La noticia le llegó a Enrique en sus dominios continentales y casi estalló de furia. ¿Ese era el fruto de la reconciliación? ¿Sólo había servido para renovar inmediatamente el desafío y para anular el juramento de fidelidad a su hijo y heredero? En su congoja, clamó contra el arzobispo y luego dijo, en uno de sus accesos, medio loco de ira:
« ¡Y ni uno de los cobardes que alimento en mi mesa, ni uno sólo de ellos, es capaz de librarme de este sacerdote turbulento! »
Parecía una insinuación clara, y cuatro caballeros que intentaban ganarse la gratitud del rey partieron inmediatamente. No consultaron al rey, quien podía haberles dicho que toda solución ilegal le haría un daño infinito y había hablado sin control, cuando no estaba en sus cabales.
Después de todo, el rey se estaba preparando para hacer arrestar legalmente a Becket por alta traición, y tenia un buen argumento para ello. El arzobispo sería condenado y castigado legalmente, quizás ejecutado. ¿Qué más se necesitaba? Pero mientras planeaba todo esto, los cuatro caballeros llegaron a Canterbury y allí, en el altar de la catedral, el 29 de diciembre de 1170, asesinaron a Becket,
Cuando la noticia llegó a Enrique, quedó horrorizado. Era un suceso espantoso, que podía acarrearle indecibles peligros. Podía ser usado en contra de él; y, en verdad, su regio enemigo Luis VII no perdió tiempo en enviar un mensajero al Papa exigiendo que Enrique fuese excomulgado por haber ordenado deliberadamente el asesinato de un eclesiástico.
Muchos de los súbditos de Enrique lo contemplarían como a una criatura del Diablo, hacia quien todos los juramentos de fidelidad quedaban en suspenso y contra quien era obligatorio luchar tan pronto como se anunciase su excomunión.
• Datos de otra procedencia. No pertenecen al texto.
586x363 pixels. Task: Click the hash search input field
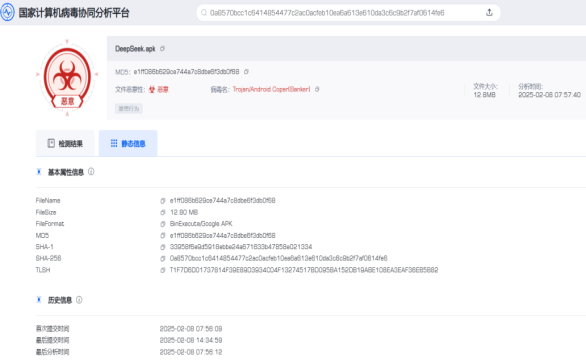344,13
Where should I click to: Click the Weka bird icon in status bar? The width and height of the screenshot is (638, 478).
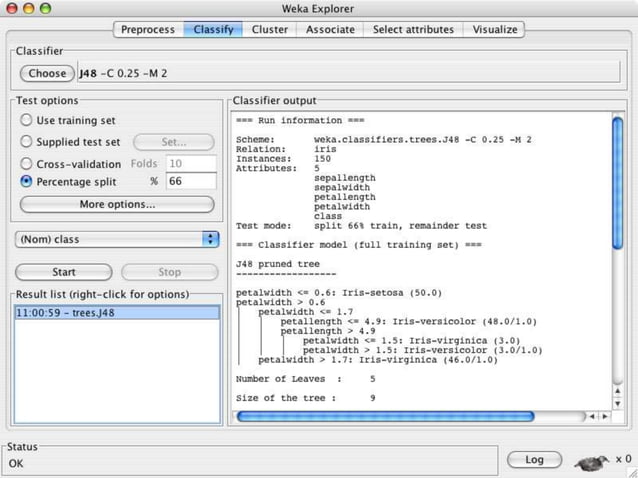[x=594, y=461]
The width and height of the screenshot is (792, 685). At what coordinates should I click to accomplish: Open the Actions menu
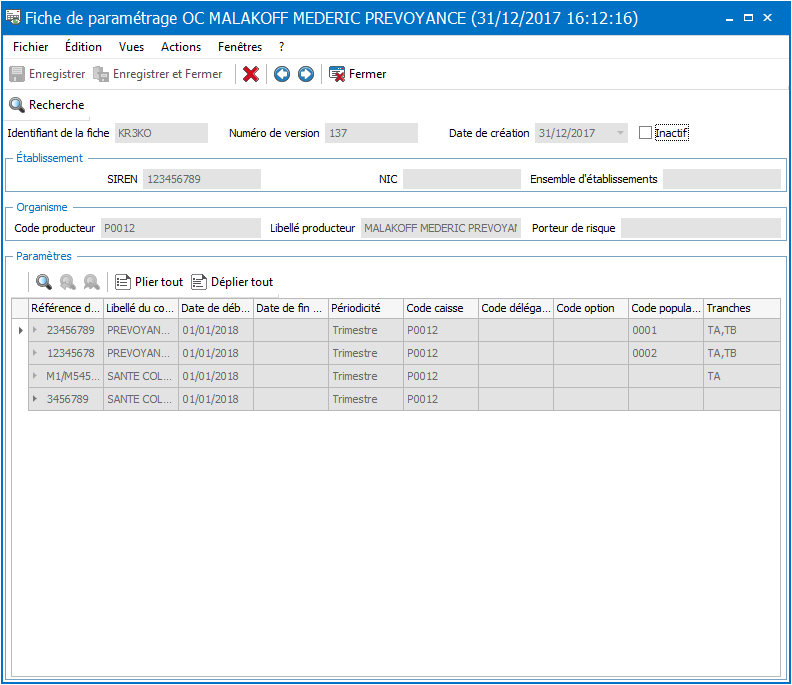(181, 47)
Las intrigas francesas agitarían a los vasallos de Enrique, y los barones recibirían de buena gana el permiso de Dios para luchar en busca de mayor poder a expensas de su señor. Volverían los tiempos de Esteban y Matilde.
Enrique sólo podía hacer una cosa. Tenía que convencer a la opinión pública que no había ordenado el asesinato; que había sido perpetrado sin su consentimiento; que lo horrorizaba. Se humilló completamente, envió mensajes de contrición (y también dinero) al Papa y convocó un concilio en el que profirió los más impresionantes juramentos de que era inocente. Hizo todo lo que pudo para dar testimonio de la santidad del arzobispo, y estimuló al pueblo a que reverenciase tal santidad.
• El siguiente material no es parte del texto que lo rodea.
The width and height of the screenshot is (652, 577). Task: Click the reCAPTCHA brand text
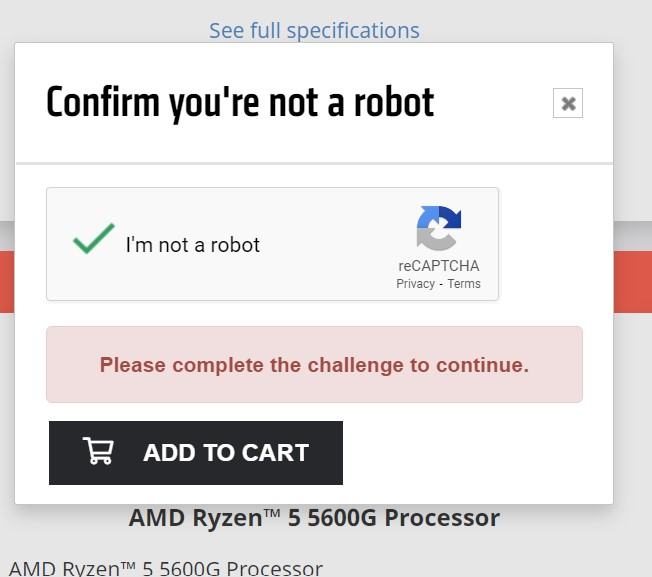pyautogui.click(x=439, y=266)
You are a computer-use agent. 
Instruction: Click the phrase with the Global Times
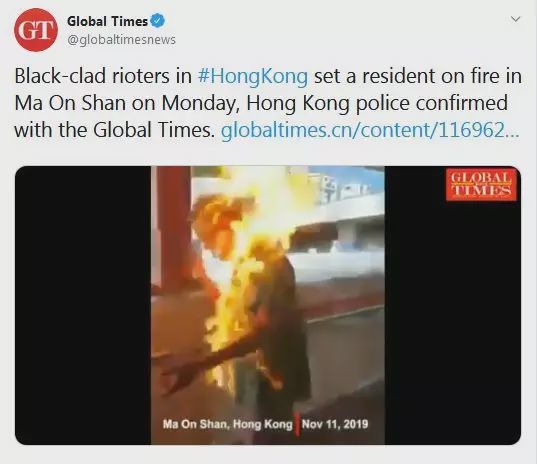[115, 130]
Inmediatamente se oyeron relatos de milagros ante la tumba de Becket, y en 1173 fue canonizado. Floreció un culto en su honor que se extendió por toda Europa, y me puso de moda hacer peregrinaciones a Canterbury para visitar su sepulcro. (Dos siglos más tarde, cuando Geoffrey Chaucer escribió los Cuentos de Canterbury, los peregrinos que contaban esos cuentos estaban en viaje hacia ese sepulcro).
Toda la cuestión debe de haber sido infinitamente humillante para Enrique, pero logró su propósito. Apartó la cólera del Papa, mantuvo la lealtad de sus vasallos, la integridad de su reino y la seguridad de la sucesión, pero tuvo que ceder mucho de lo que habla ganado en Clarendon.